- Excerpted text
— begin —
My hypothesis is that we can do so with the aid of hints sent to us from the
unconscious—in dreams, for example. Usually we dismiss these hints because we
are convinced that the question is not susceptible to answer. In response to this
understandable skepticism, I suggest the following considerations. If there is
something we cannot know, we must necessarily abandon it as an intellectual
problem. For example, I do not know for what reason the universe has come into
being, and shall never know.
Therefore I must drop this question as a scientific or intellectual problem. But if
an idea about it is offered to me—in dreams or in mythic traditions—I ought to
take note of it. I even ought to build up a conception on the basis of such hints,
even though it will forever remain a hypothesis which I know cannot be proved.
A man should be able to say he has done his best to form a conception of life
after death, or to create some image of it— even if he must confess his failure.
— end —
Records from a data collection:
— begin —
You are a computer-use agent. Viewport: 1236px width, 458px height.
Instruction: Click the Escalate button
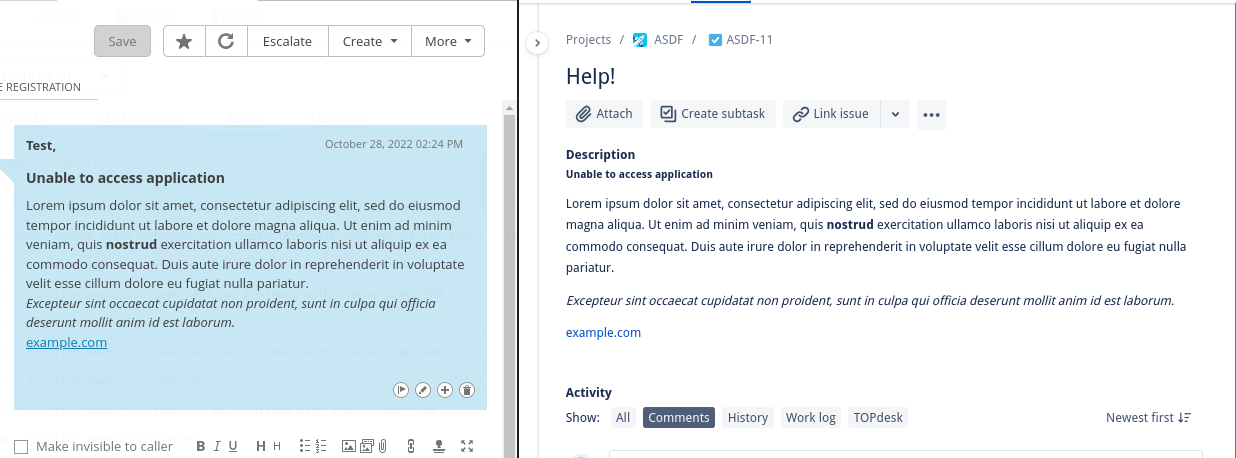point(287,41)
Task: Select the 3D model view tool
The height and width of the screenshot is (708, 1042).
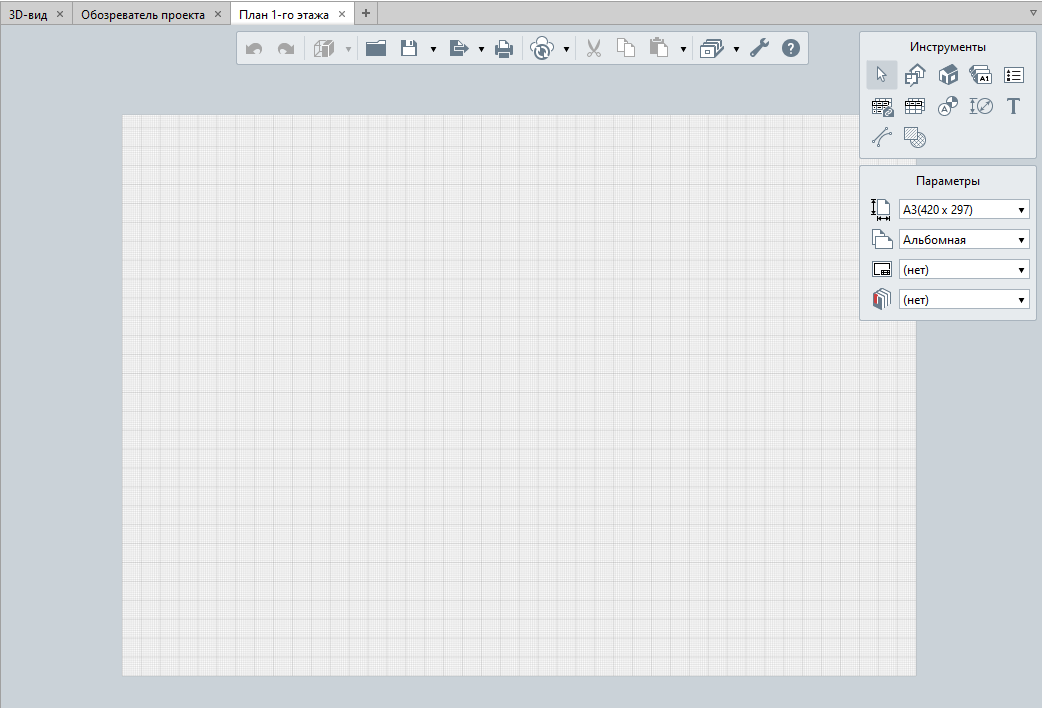Action: 948,75
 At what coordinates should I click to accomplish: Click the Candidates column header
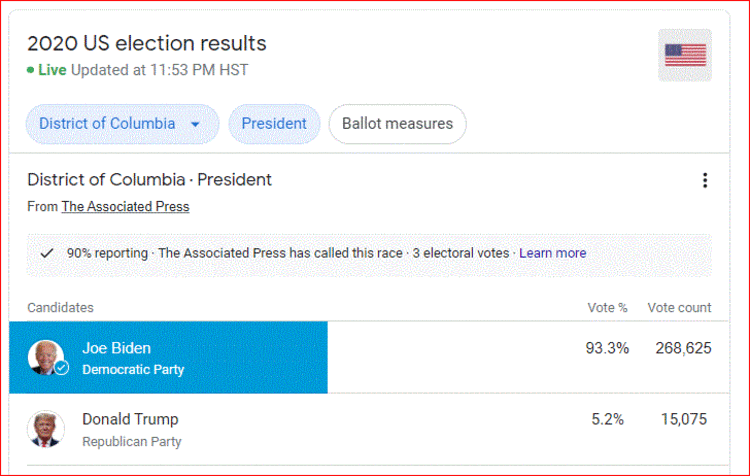pyautogui.click(x=60, y=308)
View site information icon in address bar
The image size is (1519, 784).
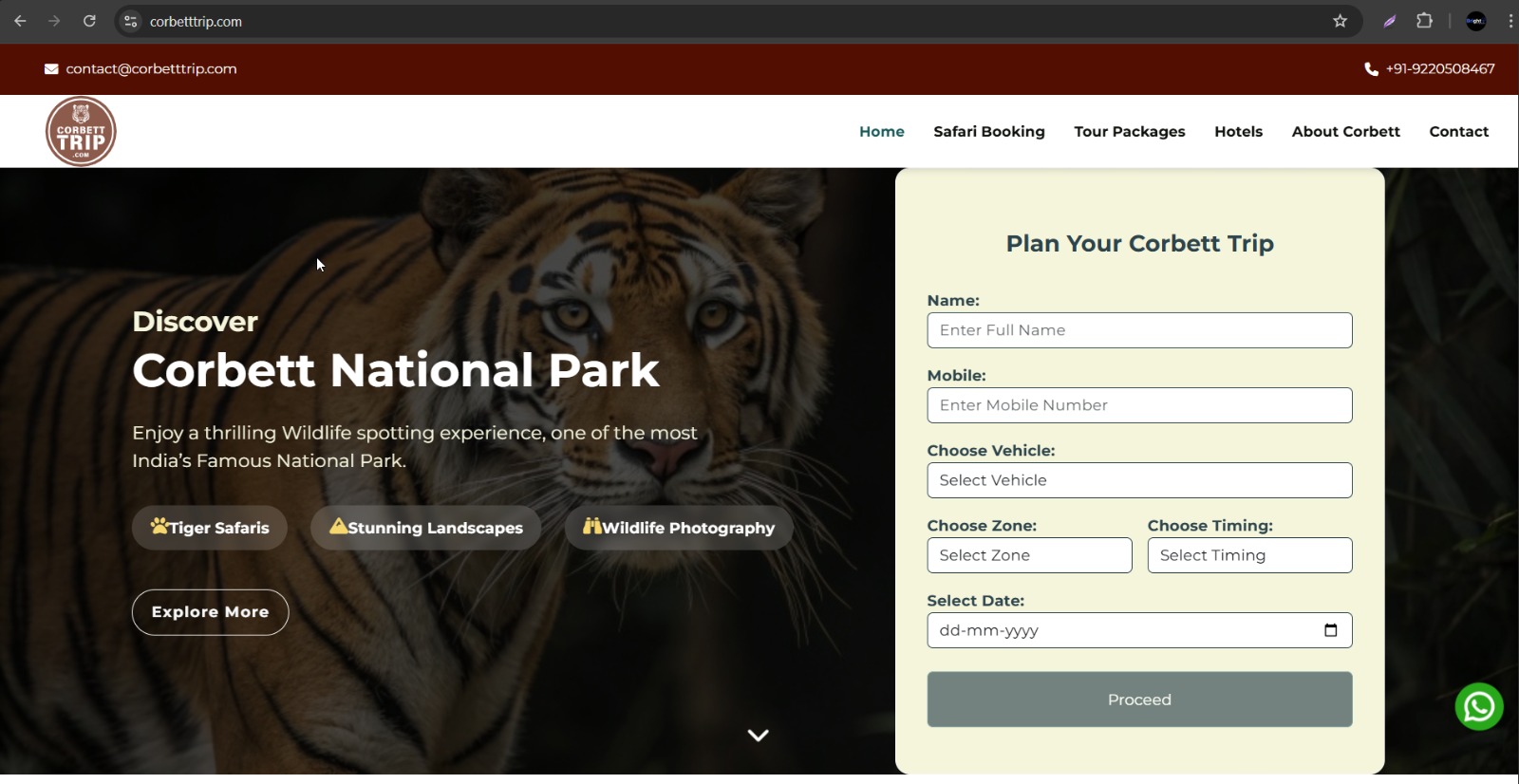pos(131,21)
— end —
- Problem 1
Answer these questions using the excerpt on hints from the unconscious:
(a) What example does it give of a way such hints reach us?
(b) Why do we usually dismiss these hints?
(c) What does the writer say they will never know?
- Problem 2
Proceed with the excerpt on forming a conception of life after death, picking up directly after its final sentence.

- Task output 1
(a) Dreams.
(b) Because we are convinced that the question is not susceptible to answer.
(c) For what reason the universe has come into being.

- Task output 2
Not to have done so is a vital loss. For the question that is posed to him is the
age-old heritage of humanity: an archetype, rich in secret life, which seeks to
add itself to our own individual life in order to make it whole. Reason sets the
boundaries far too narrowly for us, and would have us accept only the known—
and that too with limitations —and live in a known framework, just as if we
were sure how far life actually extends. As a matter of fact, day after day we
live far beyond the bounds of our consciousness; without our knowledge, the life
of the unconscious is also going on within us. The more the critical reason
dominates, the more impoverished life becomes; but the more of the
unconscious, and the more of myth we are capable of making conscious, the
more of life we integrate. Overvalued reason has this in common with political
absolutism: under its dominion the individual is pauperized.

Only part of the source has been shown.